▶ Screenshot grounding data

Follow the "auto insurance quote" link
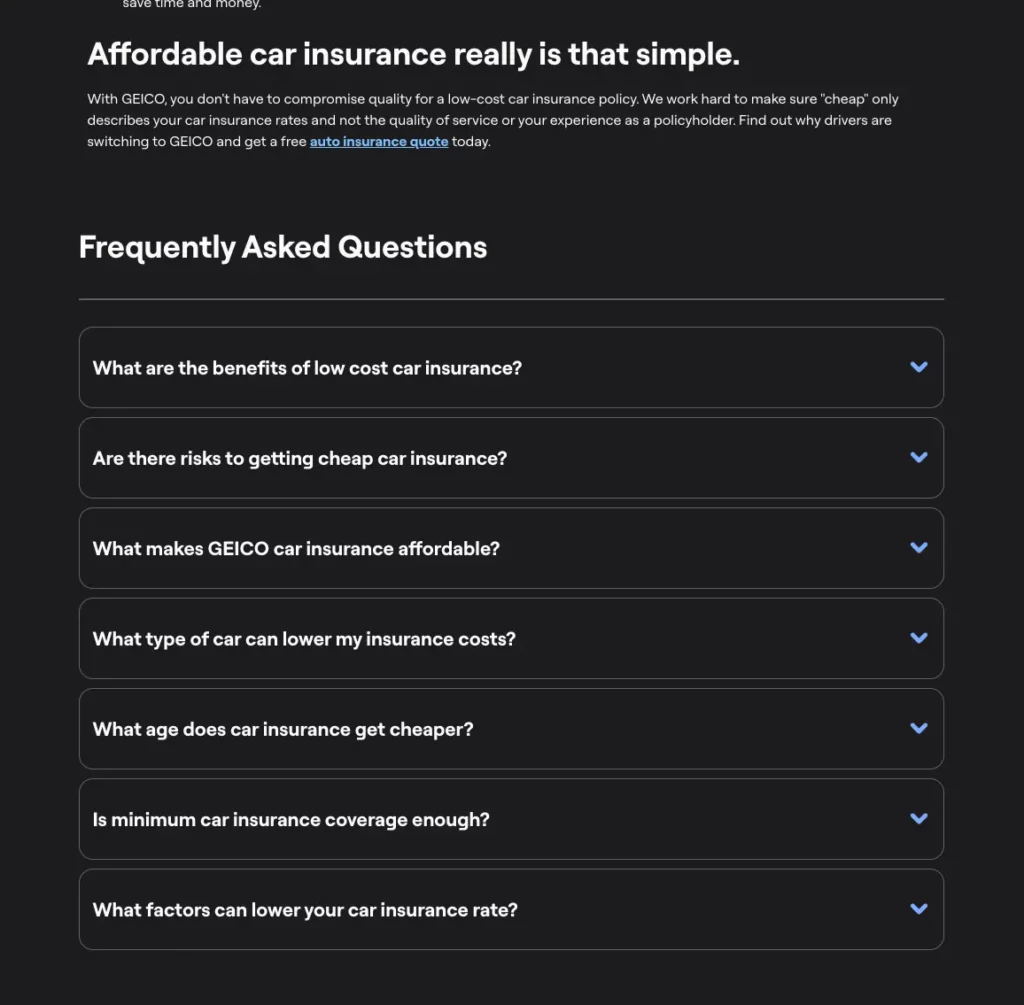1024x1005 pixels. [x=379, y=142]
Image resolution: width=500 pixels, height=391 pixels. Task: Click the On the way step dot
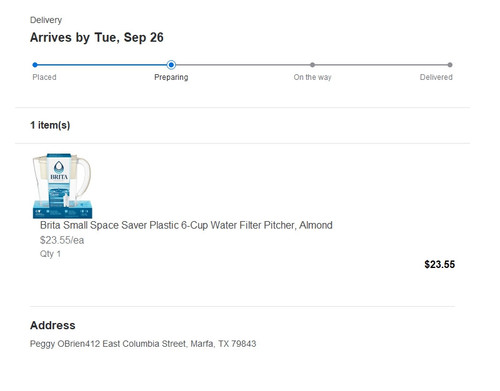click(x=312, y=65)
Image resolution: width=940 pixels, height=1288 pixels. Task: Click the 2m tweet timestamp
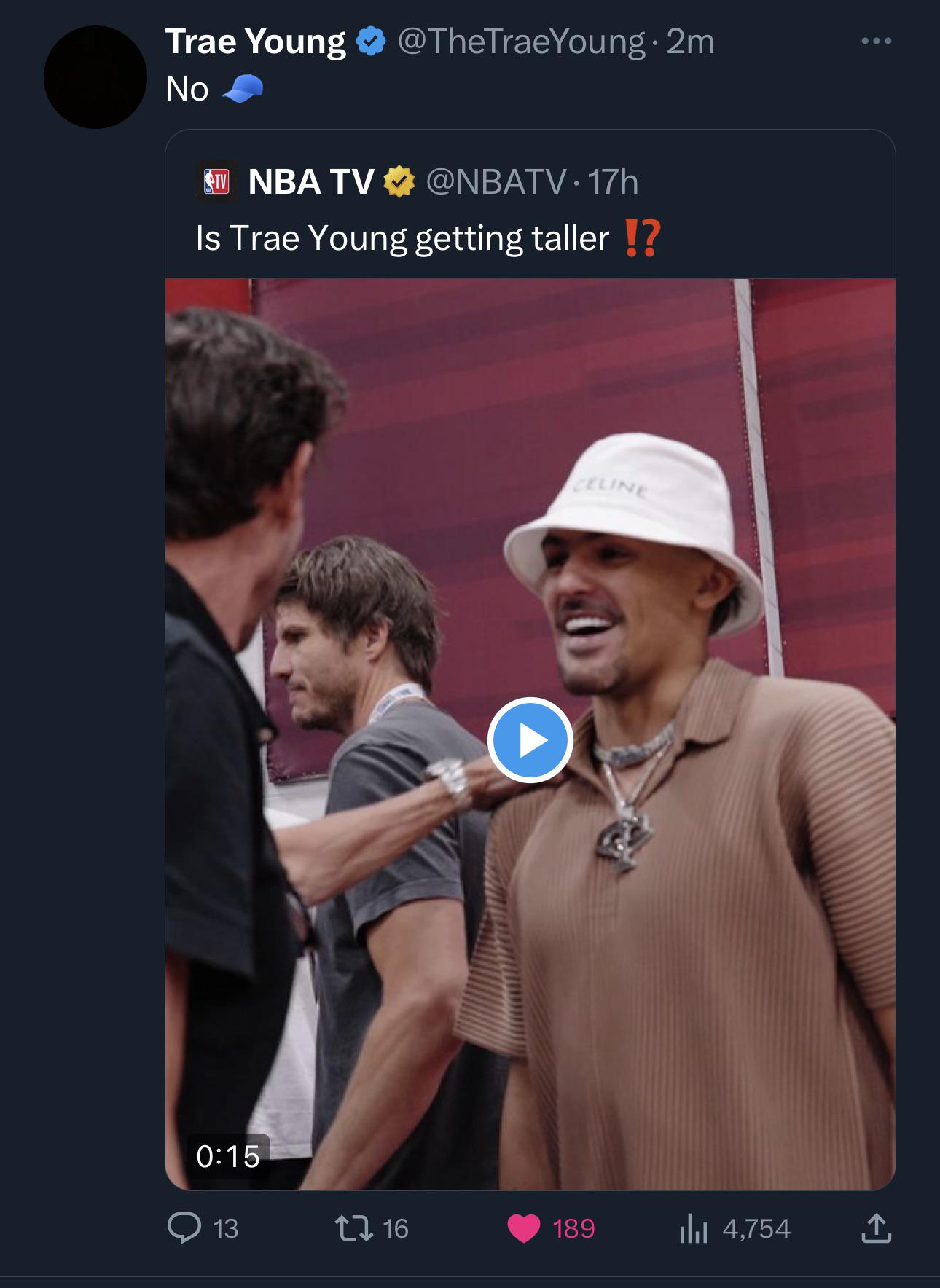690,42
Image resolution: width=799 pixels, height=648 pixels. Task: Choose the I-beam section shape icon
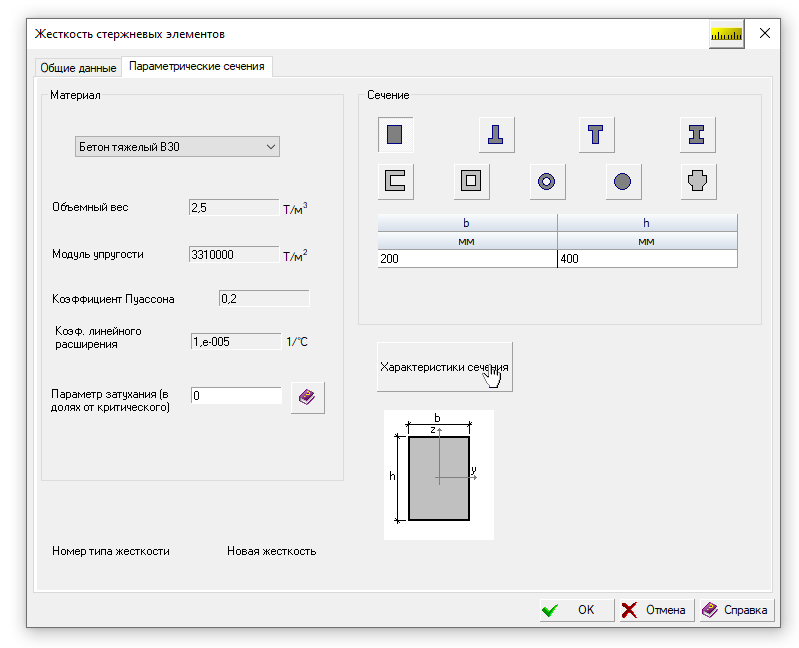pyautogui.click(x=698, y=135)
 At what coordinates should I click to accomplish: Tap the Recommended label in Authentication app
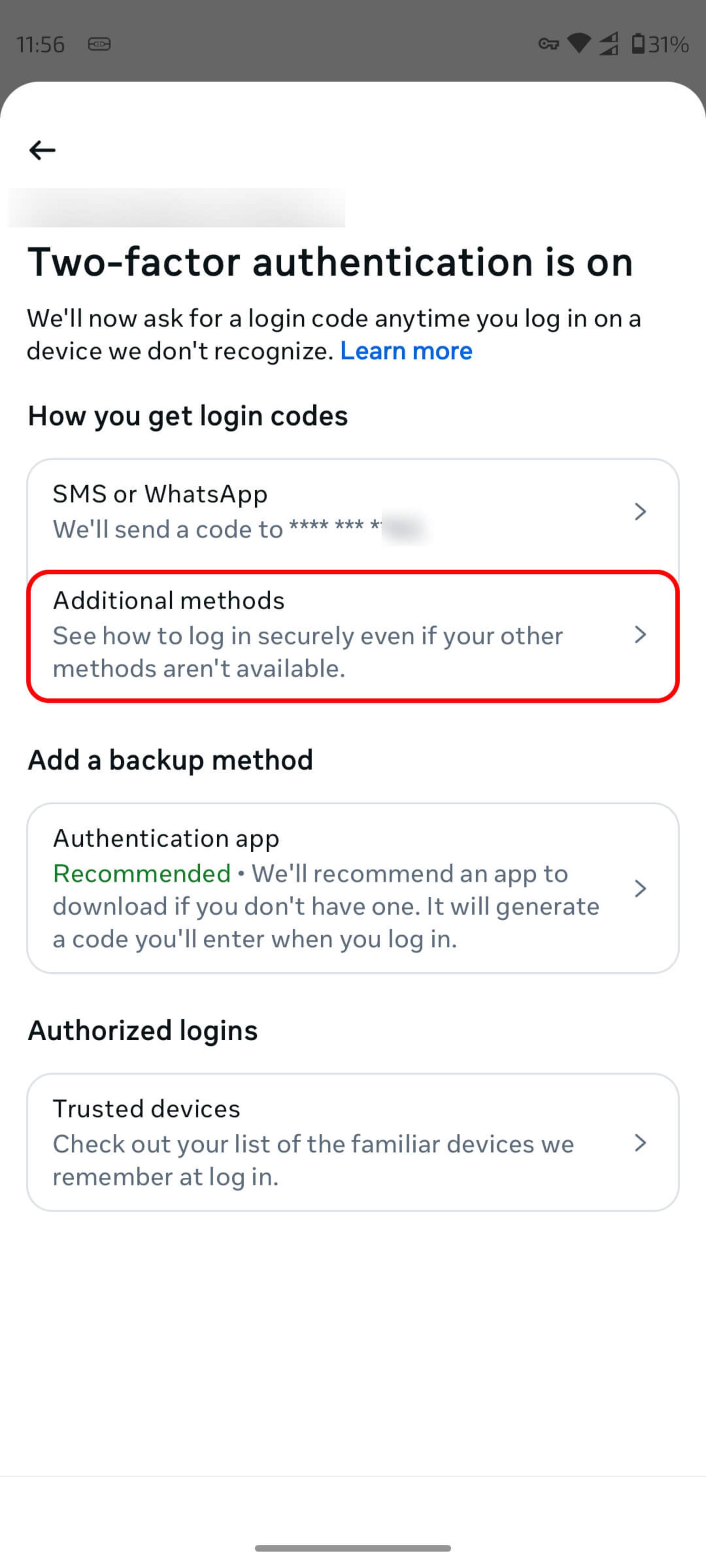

▶ ASSIGNMENT
The records above are to be copied exactly, without their pictures.

▶ ANSWER TO THIS PROBLEM
Follow the "auto insurance quote" link
1024x1005 pixels. [x=379, y=142]
Image resolution: width=500 pixels, height=391 pixels. Task: Click the On the way step dot
click(x=312, y=65)
Image resolution: width=940 pixels, height=1288 pixels. Task: Click the 2m tweet timestamp
690,42
Image resolution: width=799 pixels, height=648 pixels. Task: Choose the I-beam section shape icon
pyautogui.click(x=698, y=135)
 At what coordinates should I click to accomplish: Tap the Recommended label in Authentication app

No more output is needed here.